Roxanne stared out the window, thinking. We passed the State House and then crossed a bridge over the Kennebec River, which was low and streaked with sandbars and looked tired and discouraged.

“Social workers are like that, though,” Roxanne said. “You get involved emotionally and you burn out. You can only feel so much and then you just blow up, like an overloaded circuit or something.”

“And you can't feel anything at all.”

“Yes, but that doesn't answer my question about you.”

“I know that.”

“So are you going to answer me?”

It was my turn to think.

“The longer I was in the business, the harder it got for me to just walk away. I guess I felt like every time I did, it was a failure. A defeat or something. I wanted to put my arm around that mother. I
wanted to come back the next day and shore her up. I really wanted to make things right.”

“But that wasn't your job.”

“But it wasn't a job to me.”

“And this isn't either?”

“No way.
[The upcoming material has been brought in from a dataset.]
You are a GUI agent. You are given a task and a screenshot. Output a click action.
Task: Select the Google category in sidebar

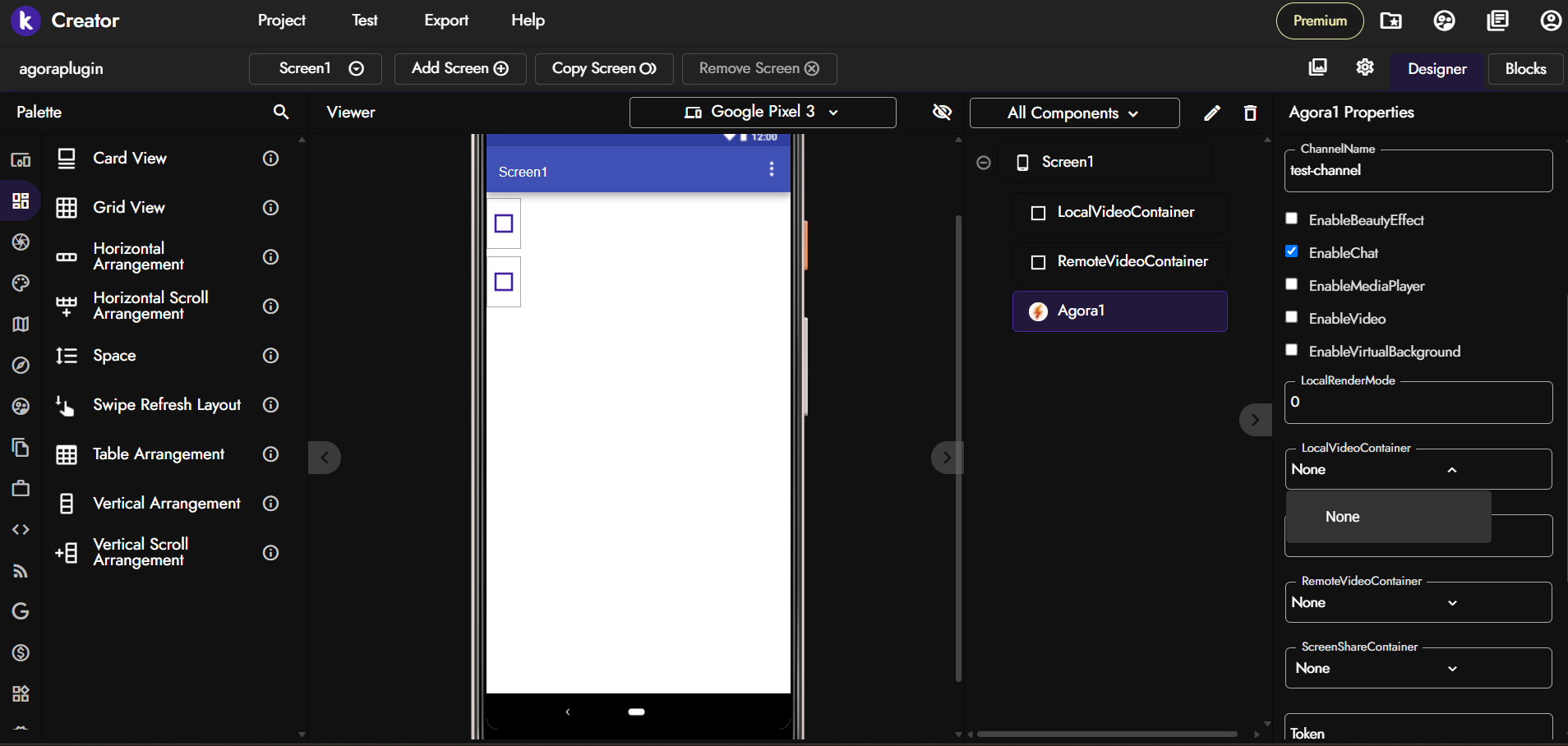point(21,611)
I haven't gotten paid a cent. And the way things are going, I might not. I mean, what would I write now? A first-person from a prison cell, maybe?”

“Jack, please don't talk that way.”

“Okay, I won't.”

“So where does that leave us? What will we do?”

“Well, they have visiting hours from nine to eleven, and one to three. No cash may be brought into the correctional facility. All foods should be packaged and unopened. Guards will—”

“Jack!”

“Sorry. Should we turn around so I can bring you back?”

“No, but that's the point. I'm staying. I'm not leaving you. I decided that even before I came to Boston. But what will I do? Play Nancy Drew for the next twenty years? I mean, what will our life be?”

We were on the outskirts of Augusta now, passing sad fallen-down farms that were sprouting convenience stores and strip malls. Somber Holsteins stood in the fields, as if they knew it soon would be over. It was quiet, and Roxanne was waiting for an answer.

“When this is over, I'll just keep writing,” I said. “You know, I really liked that last one. It was easy to write about flowers.”